PROBLEM REQUIREMENTS
Lines of the listing below that contain the string "Neuvorstellung" are to be returned.

***

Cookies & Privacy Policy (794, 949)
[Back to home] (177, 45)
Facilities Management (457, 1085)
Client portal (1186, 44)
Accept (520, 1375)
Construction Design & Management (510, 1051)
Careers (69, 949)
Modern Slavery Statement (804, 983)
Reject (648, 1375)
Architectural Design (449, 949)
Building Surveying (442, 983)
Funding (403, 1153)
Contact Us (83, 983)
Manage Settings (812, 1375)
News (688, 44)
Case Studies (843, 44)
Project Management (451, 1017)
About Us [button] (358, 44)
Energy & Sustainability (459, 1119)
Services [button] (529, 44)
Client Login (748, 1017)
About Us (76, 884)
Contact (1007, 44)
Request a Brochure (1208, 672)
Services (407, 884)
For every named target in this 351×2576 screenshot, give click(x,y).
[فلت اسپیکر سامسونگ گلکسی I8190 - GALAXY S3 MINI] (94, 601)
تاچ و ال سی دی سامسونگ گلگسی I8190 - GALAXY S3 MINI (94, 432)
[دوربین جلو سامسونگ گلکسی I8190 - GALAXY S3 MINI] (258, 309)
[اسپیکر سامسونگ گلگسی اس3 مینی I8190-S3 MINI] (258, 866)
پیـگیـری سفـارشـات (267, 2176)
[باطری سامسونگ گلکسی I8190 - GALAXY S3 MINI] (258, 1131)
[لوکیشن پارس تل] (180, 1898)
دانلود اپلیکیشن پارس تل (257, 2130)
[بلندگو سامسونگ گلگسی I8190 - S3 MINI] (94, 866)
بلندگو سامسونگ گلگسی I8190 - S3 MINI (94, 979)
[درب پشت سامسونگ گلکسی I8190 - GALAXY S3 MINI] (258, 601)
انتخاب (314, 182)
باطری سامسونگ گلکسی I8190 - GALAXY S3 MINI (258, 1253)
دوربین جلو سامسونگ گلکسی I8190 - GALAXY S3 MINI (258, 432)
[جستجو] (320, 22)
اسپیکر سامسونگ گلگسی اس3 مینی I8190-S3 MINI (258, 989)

***

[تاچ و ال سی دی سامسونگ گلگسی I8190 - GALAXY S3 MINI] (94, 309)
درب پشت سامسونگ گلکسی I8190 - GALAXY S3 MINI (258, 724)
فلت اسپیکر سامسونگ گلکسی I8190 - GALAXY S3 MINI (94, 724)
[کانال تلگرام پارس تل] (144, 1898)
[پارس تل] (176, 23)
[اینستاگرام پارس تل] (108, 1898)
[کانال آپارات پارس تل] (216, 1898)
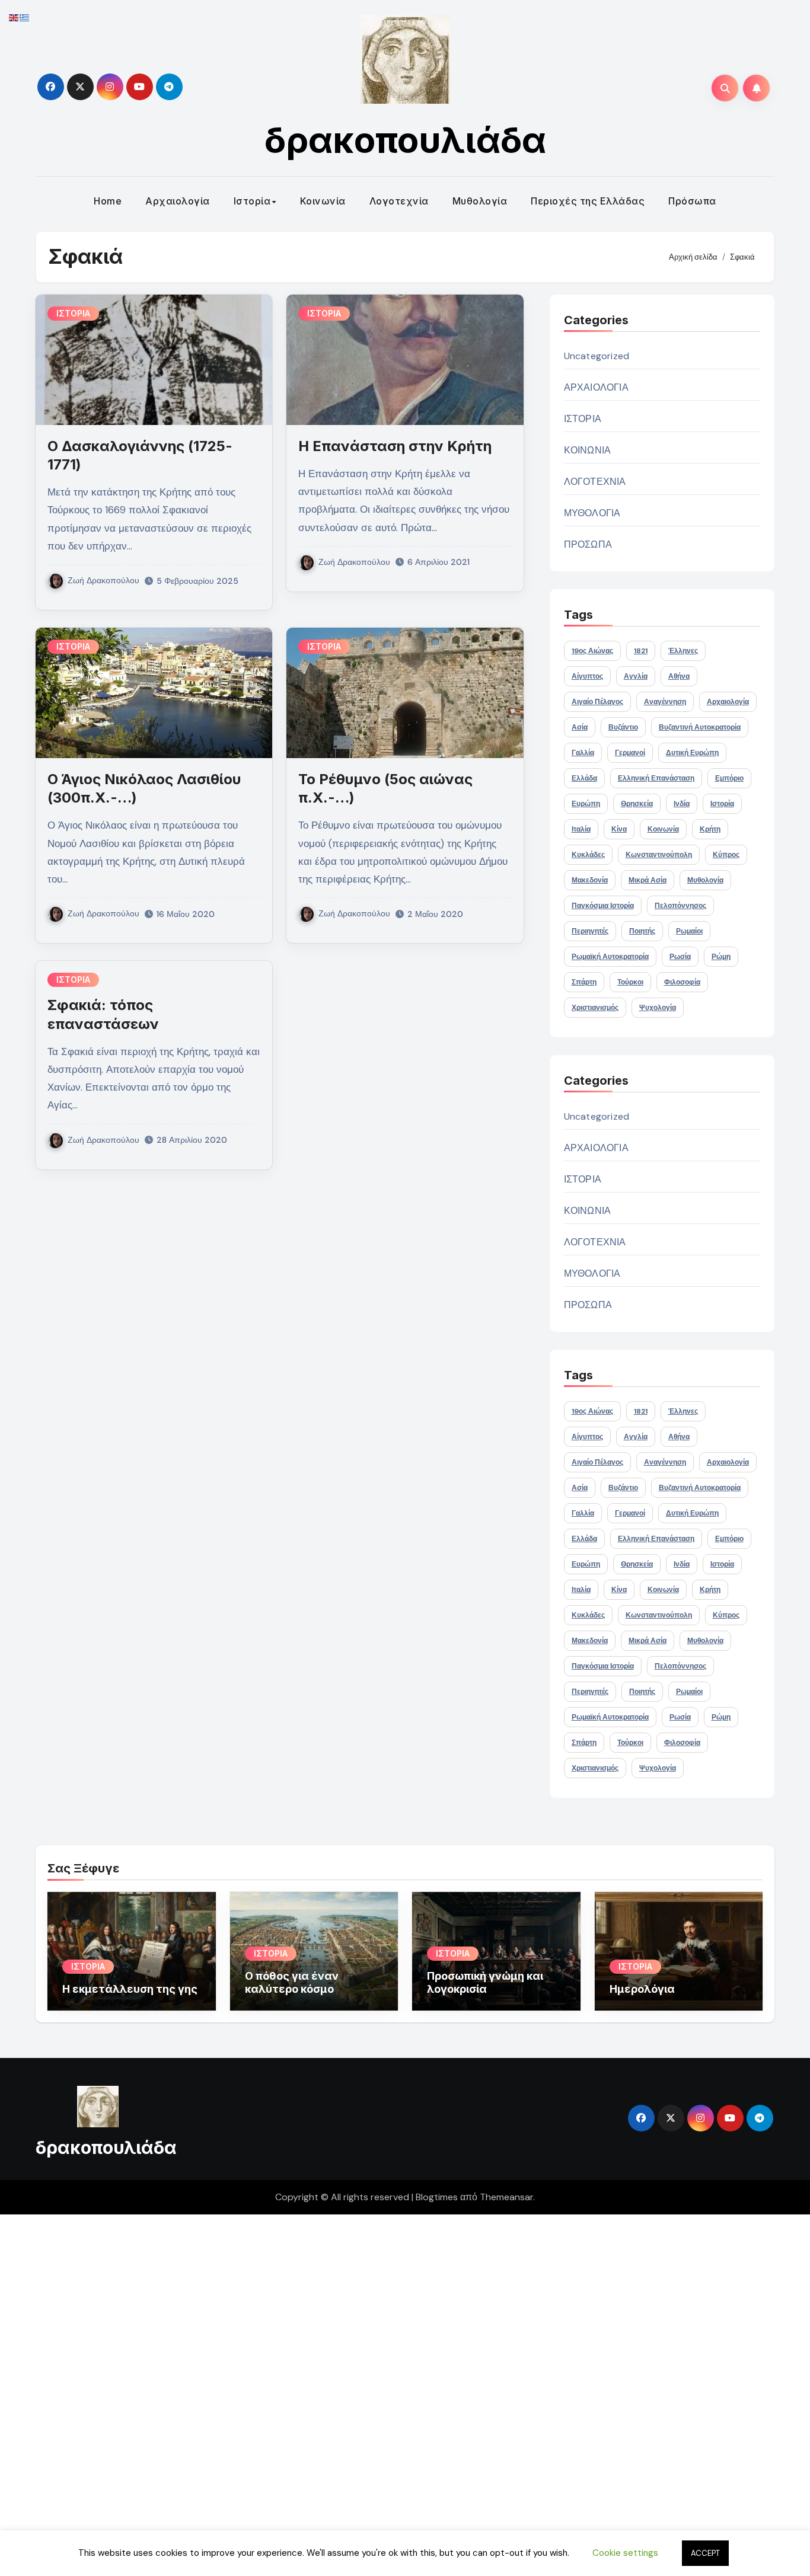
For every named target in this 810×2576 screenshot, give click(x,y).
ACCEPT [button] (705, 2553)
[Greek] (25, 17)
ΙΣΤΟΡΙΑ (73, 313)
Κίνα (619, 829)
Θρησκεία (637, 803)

***

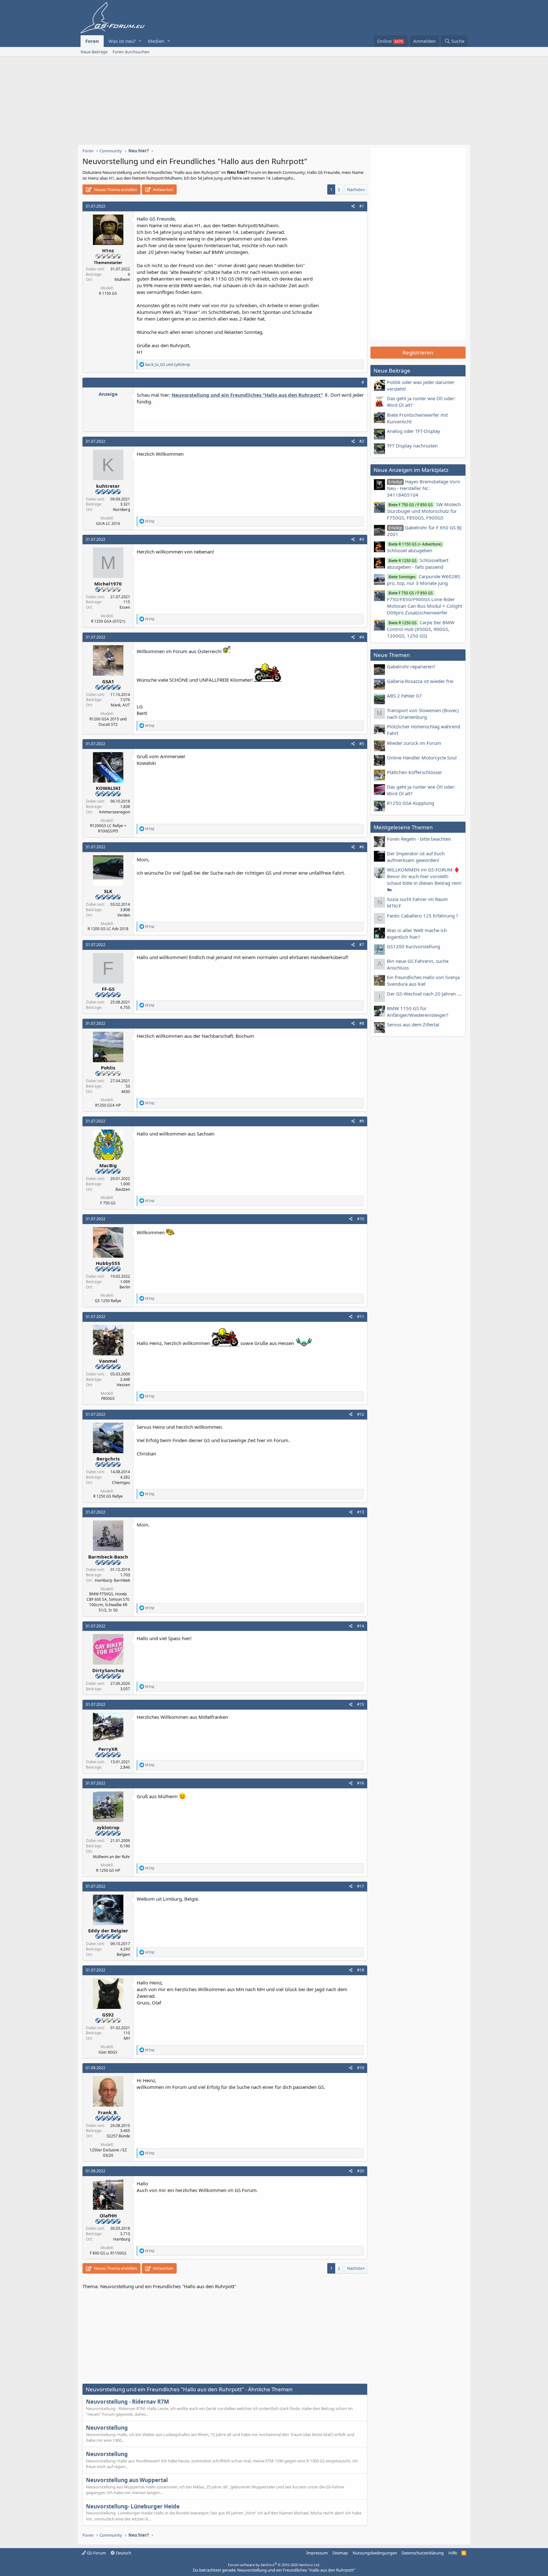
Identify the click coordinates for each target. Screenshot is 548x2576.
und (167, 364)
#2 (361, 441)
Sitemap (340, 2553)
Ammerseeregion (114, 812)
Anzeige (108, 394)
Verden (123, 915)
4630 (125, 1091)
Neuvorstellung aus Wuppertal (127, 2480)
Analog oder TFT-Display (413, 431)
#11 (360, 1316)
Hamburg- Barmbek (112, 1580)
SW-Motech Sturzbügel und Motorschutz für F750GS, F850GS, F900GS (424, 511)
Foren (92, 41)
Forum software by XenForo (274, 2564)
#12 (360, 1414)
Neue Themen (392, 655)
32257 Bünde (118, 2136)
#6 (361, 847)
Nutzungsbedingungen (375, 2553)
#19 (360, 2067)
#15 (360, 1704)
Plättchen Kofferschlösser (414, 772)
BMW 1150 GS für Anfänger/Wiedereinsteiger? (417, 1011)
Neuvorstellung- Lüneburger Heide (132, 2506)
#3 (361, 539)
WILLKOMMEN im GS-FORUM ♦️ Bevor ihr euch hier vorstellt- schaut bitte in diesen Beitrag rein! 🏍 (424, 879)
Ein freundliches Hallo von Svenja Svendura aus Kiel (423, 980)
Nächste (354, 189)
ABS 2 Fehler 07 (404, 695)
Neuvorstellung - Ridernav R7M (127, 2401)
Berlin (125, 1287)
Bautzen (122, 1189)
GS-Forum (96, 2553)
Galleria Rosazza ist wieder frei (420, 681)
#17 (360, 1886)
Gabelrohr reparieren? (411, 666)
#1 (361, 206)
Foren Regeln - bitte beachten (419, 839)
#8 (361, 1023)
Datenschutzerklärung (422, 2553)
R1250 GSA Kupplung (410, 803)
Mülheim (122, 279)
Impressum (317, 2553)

***

EXERCISE RESULT
Neuvorstellung aus Wuppertal (127, 2480)
Neuvorstellung- Lüneburger Heide (132, 2506)
Neuvorstellung - Ridernav R7M (127, 2401)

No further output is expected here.